-- Work to complete --
Please answer these questions from the passage on color temperature below, one per line.
1. According to the passage, what does the eye have a complex mechanism for compensating for?
2. Which print method is named as one that can make shadows very blue?
3. What does the passage say the EU directive prohibits?

-- Passage to read --
◇ ◇ ◇ ◇

I kinda disagree

The eye has a complex mechanism for compensating for changes in colour temp. so that we tend to see a rather neutral image with our eyes. We do not see strongly blue shadows; we do not see green faces illuminated by fluorescents, etc. Indeed, we see colours as
roughly warm or cool but we don't see the shifts in colour balance with nearly as much accuracy as film sees them. We simply do not see blue shadows, not at all. Vaguely cool, maybe, but not nearly as blue as one can get with some films or with some print methods like ilfochrome.
Soo.....
why should our photographs have blue shadows? Without colour metering or at least some intuition about the colour temp, the colour rendition for the film can be way off.... why [rhetorical question] do we let that happen if we know full well that the viewer of the photograph will perceive an unnatural colour cast? I think it is an interesting question at the core of the effectiveness of colour photography.
Well, yes and no.
We do see that artifical light is decidely 'warmer' than daylight. We do see that fluorescent lights are greener (which is why there is such an uproar against the silly EU directive prohibiting the sale of incandescent lights. The general consensus is that the fluorescent lights we are supposed to use instead produces terrible colour). We do indeed see that shadows in the snow are not just darker, but clearly blue.

◇ ◇ ◇ ◇

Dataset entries
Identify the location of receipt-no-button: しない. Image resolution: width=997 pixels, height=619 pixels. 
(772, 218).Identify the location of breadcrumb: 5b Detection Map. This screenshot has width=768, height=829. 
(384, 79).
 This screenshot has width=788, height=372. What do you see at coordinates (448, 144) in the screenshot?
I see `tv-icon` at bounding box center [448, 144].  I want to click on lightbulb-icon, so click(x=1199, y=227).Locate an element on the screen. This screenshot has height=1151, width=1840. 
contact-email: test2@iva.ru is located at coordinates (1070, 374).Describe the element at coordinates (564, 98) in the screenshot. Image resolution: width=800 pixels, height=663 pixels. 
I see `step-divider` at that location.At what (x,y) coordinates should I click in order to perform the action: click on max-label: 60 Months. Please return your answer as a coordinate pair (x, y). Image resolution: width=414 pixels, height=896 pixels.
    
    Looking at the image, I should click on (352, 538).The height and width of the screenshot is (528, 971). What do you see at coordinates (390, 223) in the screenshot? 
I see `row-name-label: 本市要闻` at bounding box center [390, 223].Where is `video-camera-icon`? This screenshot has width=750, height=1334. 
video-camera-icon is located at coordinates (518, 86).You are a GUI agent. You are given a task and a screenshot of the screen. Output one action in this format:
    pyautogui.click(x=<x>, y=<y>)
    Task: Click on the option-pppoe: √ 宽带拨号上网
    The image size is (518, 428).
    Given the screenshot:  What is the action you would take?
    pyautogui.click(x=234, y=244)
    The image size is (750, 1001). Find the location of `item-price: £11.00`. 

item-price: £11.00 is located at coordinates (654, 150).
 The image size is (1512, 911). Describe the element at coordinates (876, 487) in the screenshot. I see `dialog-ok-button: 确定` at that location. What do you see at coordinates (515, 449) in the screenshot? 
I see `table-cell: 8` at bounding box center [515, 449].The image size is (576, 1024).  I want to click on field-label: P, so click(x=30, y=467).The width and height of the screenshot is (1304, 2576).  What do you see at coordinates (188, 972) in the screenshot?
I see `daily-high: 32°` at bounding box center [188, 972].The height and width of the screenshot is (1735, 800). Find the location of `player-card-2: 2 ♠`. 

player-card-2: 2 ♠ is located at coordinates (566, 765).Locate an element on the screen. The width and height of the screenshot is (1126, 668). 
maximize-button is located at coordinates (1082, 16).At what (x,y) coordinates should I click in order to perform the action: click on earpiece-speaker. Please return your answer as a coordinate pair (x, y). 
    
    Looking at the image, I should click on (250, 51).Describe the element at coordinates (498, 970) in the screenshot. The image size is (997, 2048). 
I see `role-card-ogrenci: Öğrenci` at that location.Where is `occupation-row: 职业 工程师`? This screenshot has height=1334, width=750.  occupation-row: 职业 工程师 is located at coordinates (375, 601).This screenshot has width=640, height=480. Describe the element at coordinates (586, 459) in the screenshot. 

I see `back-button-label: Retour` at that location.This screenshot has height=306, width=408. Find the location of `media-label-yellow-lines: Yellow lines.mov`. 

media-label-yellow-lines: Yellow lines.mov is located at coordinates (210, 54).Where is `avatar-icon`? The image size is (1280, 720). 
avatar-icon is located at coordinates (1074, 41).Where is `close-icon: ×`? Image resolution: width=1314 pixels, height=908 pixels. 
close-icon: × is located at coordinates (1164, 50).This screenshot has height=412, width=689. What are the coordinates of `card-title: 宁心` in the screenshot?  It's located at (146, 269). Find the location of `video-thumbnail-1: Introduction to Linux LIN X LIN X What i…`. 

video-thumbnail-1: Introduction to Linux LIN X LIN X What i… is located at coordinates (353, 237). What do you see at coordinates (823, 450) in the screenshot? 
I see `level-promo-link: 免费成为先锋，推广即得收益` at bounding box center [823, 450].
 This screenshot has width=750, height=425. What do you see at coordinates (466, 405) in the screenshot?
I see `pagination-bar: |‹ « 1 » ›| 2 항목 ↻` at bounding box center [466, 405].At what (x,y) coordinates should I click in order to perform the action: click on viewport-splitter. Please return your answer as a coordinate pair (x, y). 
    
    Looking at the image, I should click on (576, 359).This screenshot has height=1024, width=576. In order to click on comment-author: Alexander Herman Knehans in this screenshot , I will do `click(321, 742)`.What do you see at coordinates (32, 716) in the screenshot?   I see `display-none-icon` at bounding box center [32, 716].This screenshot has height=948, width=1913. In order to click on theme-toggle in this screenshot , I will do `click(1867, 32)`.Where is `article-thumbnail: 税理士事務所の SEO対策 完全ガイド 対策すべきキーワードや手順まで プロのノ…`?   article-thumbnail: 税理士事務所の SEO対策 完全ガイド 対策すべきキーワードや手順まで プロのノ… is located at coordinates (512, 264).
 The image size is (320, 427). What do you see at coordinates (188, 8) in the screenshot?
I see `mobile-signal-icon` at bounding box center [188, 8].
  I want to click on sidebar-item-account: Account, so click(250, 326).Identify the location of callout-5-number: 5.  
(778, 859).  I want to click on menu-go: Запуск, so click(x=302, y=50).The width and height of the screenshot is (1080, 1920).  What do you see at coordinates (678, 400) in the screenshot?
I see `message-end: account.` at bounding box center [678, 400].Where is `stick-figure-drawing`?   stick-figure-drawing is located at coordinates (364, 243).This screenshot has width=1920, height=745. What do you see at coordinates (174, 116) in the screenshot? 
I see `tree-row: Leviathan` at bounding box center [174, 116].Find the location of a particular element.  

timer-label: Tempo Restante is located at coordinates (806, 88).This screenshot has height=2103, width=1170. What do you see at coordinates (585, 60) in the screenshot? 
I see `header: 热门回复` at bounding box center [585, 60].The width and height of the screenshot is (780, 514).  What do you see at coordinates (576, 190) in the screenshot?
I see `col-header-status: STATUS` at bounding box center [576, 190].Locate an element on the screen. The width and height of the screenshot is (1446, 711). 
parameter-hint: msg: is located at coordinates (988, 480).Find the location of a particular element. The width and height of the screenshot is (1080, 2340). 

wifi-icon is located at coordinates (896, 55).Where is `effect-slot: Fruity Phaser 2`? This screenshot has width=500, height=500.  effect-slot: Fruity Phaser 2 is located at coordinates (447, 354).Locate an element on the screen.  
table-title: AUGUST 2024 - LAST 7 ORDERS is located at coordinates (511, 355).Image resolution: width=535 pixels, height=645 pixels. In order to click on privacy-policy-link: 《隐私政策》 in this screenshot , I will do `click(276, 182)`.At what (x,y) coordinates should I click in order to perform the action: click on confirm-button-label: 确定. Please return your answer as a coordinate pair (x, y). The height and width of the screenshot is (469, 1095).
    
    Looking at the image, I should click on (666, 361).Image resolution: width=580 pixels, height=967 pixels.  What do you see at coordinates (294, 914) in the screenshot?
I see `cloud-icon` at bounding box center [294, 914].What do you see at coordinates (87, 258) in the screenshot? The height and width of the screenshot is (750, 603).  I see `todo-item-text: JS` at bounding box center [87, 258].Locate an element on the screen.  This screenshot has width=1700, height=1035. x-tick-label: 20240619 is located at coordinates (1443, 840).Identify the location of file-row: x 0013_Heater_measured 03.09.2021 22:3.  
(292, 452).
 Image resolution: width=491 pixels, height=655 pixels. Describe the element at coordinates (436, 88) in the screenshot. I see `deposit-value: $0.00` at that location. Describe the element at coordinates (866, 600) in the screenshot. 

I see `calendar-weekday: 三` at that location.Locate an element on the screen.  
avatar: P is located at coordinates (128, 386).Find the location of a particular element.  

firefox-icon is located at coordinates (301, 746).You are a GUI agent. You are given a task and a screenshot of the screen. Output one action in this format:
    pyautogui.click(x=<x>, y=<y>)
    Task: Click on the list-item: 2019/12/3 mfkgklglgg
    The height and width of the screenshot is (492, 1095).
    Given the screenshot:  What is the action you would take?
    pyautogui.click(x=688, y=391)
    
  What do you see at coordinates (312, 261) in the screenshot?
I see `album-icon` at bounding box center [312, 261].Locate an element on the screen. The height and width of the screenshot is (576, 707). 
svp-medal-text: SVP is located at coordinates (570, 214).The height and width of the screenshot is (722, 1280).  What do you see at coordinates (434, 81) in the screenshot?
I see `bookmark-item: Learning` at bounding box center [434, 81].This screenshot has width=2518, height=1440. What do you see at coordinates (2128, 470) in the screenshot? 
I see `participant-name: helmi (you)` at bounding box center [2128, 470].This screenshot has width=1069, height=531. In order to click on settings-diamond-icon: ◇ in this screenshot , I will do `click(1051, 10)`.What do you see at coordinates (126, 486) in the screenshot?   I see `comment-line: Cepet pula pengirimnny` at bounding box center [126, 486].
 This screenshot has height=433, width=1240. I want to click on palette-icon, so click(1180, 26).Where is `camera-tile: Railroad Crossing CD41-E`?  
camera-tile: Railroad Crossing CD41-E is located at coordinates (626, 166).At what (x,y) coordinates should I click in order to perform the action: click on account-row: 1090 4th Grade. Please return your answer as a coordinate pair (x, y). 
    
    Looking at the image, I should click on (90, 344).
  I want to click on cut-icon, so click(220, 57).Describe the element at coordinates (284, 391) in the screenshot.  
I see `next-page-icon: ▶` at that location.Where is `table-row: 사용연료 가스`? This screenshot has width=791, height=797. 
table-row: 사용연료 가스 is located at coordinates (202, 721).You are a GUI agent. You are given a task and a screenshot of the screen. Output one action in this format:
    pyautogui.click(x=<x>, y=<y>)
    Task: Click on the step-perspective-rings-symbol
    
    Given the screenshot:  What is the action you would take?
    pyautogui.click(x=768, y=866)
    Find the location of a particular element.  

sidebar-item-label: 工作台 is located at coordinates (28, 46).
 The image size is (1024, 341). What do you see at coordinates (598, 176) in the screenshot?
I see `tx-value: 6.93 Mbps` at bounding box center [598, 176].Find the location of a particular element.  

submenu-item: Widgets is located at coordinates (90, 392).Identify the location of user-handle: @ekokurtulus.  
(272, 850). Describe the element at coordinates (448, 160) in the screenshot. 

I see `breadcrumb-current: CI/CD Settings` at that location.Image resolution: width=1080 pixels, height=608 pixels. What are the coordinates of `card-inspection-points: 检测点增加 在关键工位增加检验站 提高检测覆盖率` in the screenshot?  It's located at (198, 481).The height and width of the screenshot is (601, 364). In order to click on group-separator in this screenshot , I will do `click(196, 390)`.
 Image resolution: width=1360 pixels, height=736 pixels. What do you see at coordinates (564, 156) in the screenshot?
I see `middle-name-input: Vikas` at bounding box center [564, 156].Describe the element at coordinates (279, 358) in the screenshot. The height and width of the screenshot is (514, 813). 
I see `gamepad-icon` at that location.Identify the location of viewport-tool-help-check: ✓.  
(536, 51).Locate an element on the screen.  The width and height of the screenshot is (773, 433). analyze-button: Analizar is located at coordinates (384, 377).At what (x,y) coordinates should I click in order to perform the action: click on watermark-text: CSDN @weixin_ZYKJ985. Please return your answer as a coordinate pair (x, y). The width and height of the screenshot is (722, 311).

◇ ◇ ◇ ◇

-- Solution to this task --
1. Changes in color temperature
2. Ilfochrome
3. The sale of incandescent lights